Photo courtesy of Leslie Saxon
Celebrating CALR Grads
Congratulations to the Nuu-chah-nulth CALR graduates of Spring 2016: taaʔisumqa Arlene Paul, n̓aasqʷa Daisy Hanson, waakituum Peter Hanson, n̓aaskuusaƛ Fidelia Haiyupis, weemt̓is Hilda Nookemis, n̓aasʔałuk John Rampanen, yaacuʔisaqs Linsey Haggard, Hupałʔaqs Maria Newfield, Saakʷisƛ Marilyn Short, hupaƛẃatu Therese Smith and Čakʷaasiqḥw̓iłim Vi Mundy!
Celebrating Capacity Building: CALR students turned instructors
One of the primary aims of the CALR program is to build capacity in communities. CALR is so pleased to have these amazing CALR grads now instructing CALR courses. Your experiences and expertise add so much to the program!
Victoria Wells Millie Kulitana
John Rampanen Therese Smith
New Academic Advisor - welcome!
CALR welcomes Dr. Suzanne Urbanczyk as our new Academic Advisor. We are so happy to have you join our team and look forward to a great year ahead!
Here is a little bit about Su as a way of introduction:
Su Urbanczyk received both a BSc and an MA in Linguistics from the University of Victoria, where she first gained a love of Salish languages. After completing a PhD at UMass, Amherst, she held a post-doctoral research position at the University of British Columbia. During these years she studied sound patterns and some word-formation processes first hand in the Salish languages Ayajuthem (Mainland Comox), St’at’imcets (Lillooet), Halkomelem and the Wakashan language Nuu-chah-nulth. She has been a faculty member of the Linguistics department at UVic since 2001.
Su is interested in and dedicated to studying Salish and Wakashan languages and has worked with a few communities on various language revitalization projects. Some of the research she does is also theoretical in nature, aimed at understanding the principles that underlie the production and patterning of sounds and words in languages; she aims to weave together the theoretical work with the work on language documenting and revitalization whenever possible. She is excited to be embarking on her new role as Academic Advisor for the CALR and has worked with numerous graduate students across BC in supporting their language documentation and revitalization work and has taught courses related to the documentation and revitalization of languages of British Columbia.

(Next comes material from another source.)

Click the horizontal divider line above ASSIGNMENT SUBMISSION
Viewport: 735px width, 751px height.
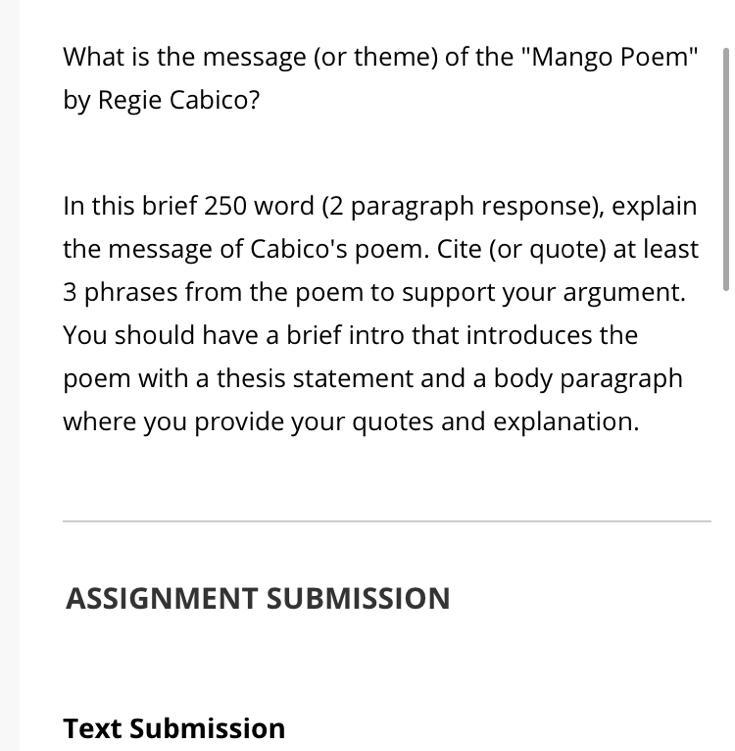point(387,521)

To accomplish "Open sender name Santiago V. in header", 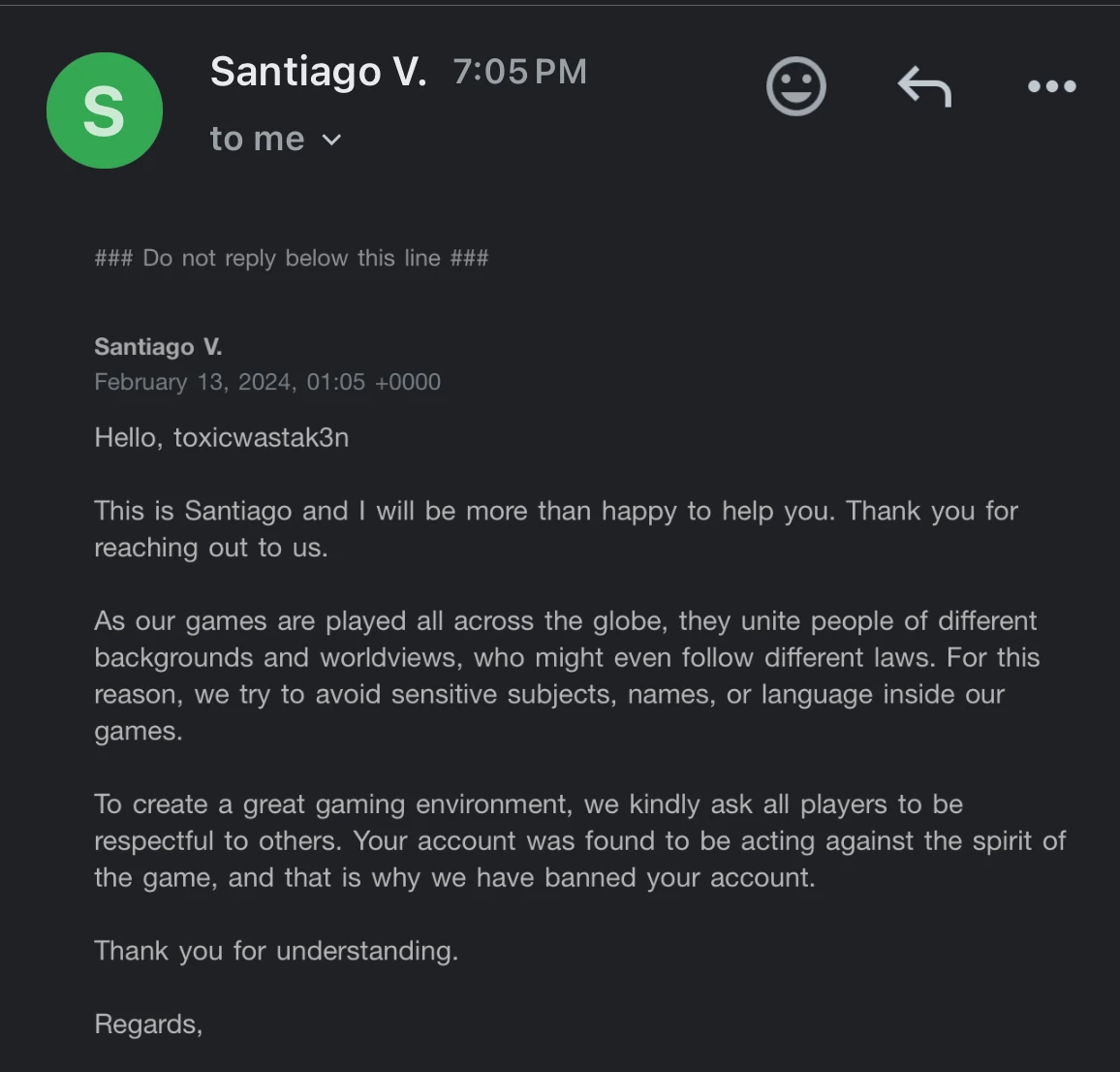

A HUGE thank you to Dr. Leslie Saxon:
In some shape or form, Dr. Leslie Saxon from the Department of Linguistics has been involved with the CALR program since its inception more than a decade ago. We are extremely grateful to her for providing guidance in many ways over many years; especially in mentoring staff, instructors and students, helping to create strong partnerships and for helping to shape the current and future directions of the program. She will be greatly missed as our Academic Advisor but we wish her well!
Photo courtesy of Victoria Wells
Unique courses: LING 187 Language and Land
Last winter, the Quuquuatsa Language Society hosted a new innovative special topics course in Tofino: Language and Land which was taught by John Rampanen with the help of several fluent speaking Nuu-chah-nulth Elders. The course was taught in a semi-immersion format and as one student told me, “it was a transformative experience”. This course connects language to seasonal events and cultural teachings based on the land.
Photos courtesy of Ivan Wells Jr.
Testimonials from CALR students:
“I’m hungry for more environments with this type of learning”
“It strengthened my Nuu-chah-nulth worldview”
When asked about the course readings…. (there actually weren’t any)
“the land was more than enough”
When asked about the strengths of the course….
“the respect shown to everyone, the sense of home and family that is built in courses such as these are beautiful”
“Learning language on the land was key. It enhanced the immersive experience”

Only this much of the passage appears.